We are preparing for Runmarö now—I bring the family to the island in the next week but I can’t get vacation myself until July. Yesterday I was making tests and interviews in the borstal Sundbo up in the woods. I have introduced something new in Swedish psychology: OUTDOOR INTERVIEWING—the client and the psychologist sitting in the grass—the problems, the vocational guidance, the drug addiction questions etc. evaporating in the burning sun—Scandinavia is for the present the hottest place in Europe.
Warm greetings to Carol and the children! Send a few lines and tell if you are going along well—it’s important for me to know!
Yours
Tomas
24 June, ’69
Dear Tomas,
After my spring disturbance—remarkably long this year—I am myself again! (I mean the public nightmares.) I am back now writing poems. When you didn’t write me for so long about your mother, I had guessed that she was in the hospital once more. And then suddenly I knew that she had died: I woke one morning, and looked over at my bedside table, and suddenly realized that she had died that night or the day before. And a couple of days later your letter came. I’m glad I got to see her old neighborhood, and your old apartment—those rooms are some of the vividest places to me in Europe now. I remember them so well.
I am enclosing copies of first drafts of two translations, which I hope you will comment on! The Twenty poems of T.T. is about to go to press, at last! (We’ve had no money.) I predict for it a sale just under that of the King James Bible! I’ll do a special promotional pitch for nervous system types. “Tomas Tranströmer understands you! etc. Just fill out this coupon...”
I’m also enclosing several foolish attempts of my own. Did you get the Tennessee Poetry Journal?

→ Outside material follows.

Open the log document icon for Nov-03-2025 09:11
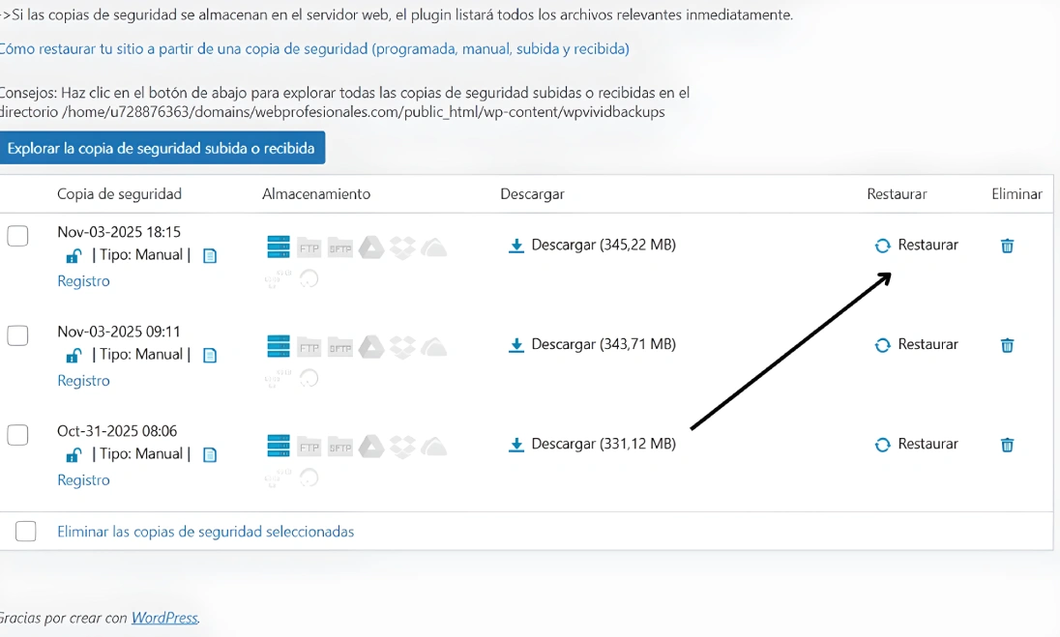The image size is (1060, 637). [x=210, y=356]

There are a few new poems in it. You’re right, Kayak was a dead loss this time except for some prose poems (which, according to a letter George Hitchcock received from Elizabeth Bishop, I stole from some prose-poems of hers!...I really stole them from you and Francis Ponge, but with my Minnesota accent, no one can tell...)

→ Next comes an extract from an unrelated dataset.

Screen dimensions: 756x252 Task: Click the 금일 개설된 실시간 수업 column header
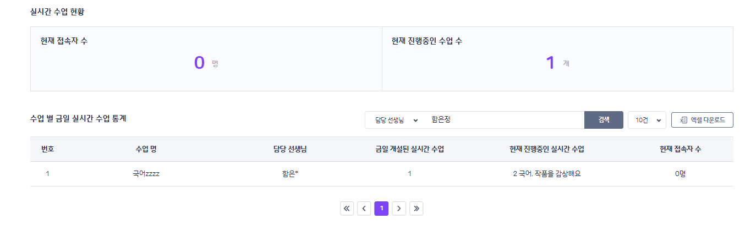pos(409,149)
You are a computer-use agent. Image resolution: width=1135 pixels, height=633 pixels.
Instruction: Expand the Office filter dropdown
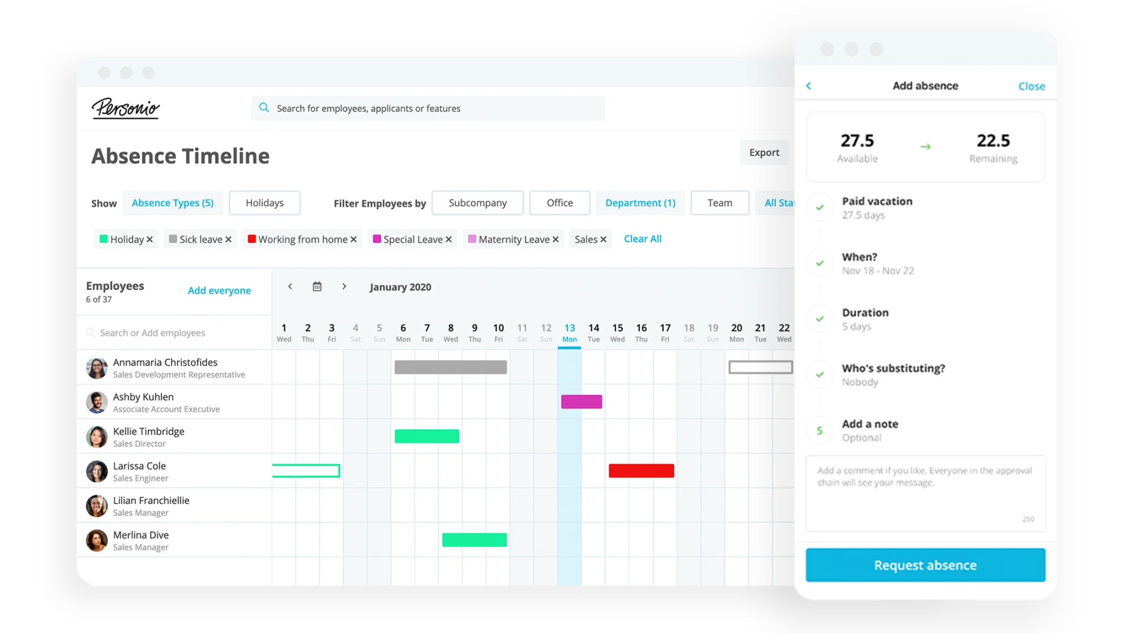[x=559, y=203]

The press releases etc enclosed will help explain why I’ve written so seldom this spring. I think I visited about a total of 30 colleges this spring (they all flow together into one golden stream).
Another reason I don’t answer your letters is that they often have in them reviews of my book—praise, even! I can’t quite explain it, but there’s a special joy in piecing out my prose laboriously from a language you only half know. Reading something about my poems in Swedish, for me, is just like finding my name in the Bible! The thought of someone in a Swedish town reading my poems, and even understanding them, sends me off into lovely Wizard of Oz trips, I float along, bumping into doorframes, falling asleep in the middle of the day, setting up dormouse parties in the cellar, eating strawberries under the full moon etc.
I am still reading Erich Neumann, and learning, or seeming to learn, a great deal from him. His book The Great Mother—he is the Sheldon of the psychic underworld—made all the blizzards here this winter luminous, and now I’ve started on his Orig
ins and History of Consciousness. If you can’t get those books in Swedish, let me know, and I’ll get the English versions for you. He wrote them in German, in Palestine.
I’m so surprised to be writing a letter that I think I’ll stop right here, and wait for you to write back! Carol, and Mary and Biddy and Noah are all well, and we all wish we could go to the island right now!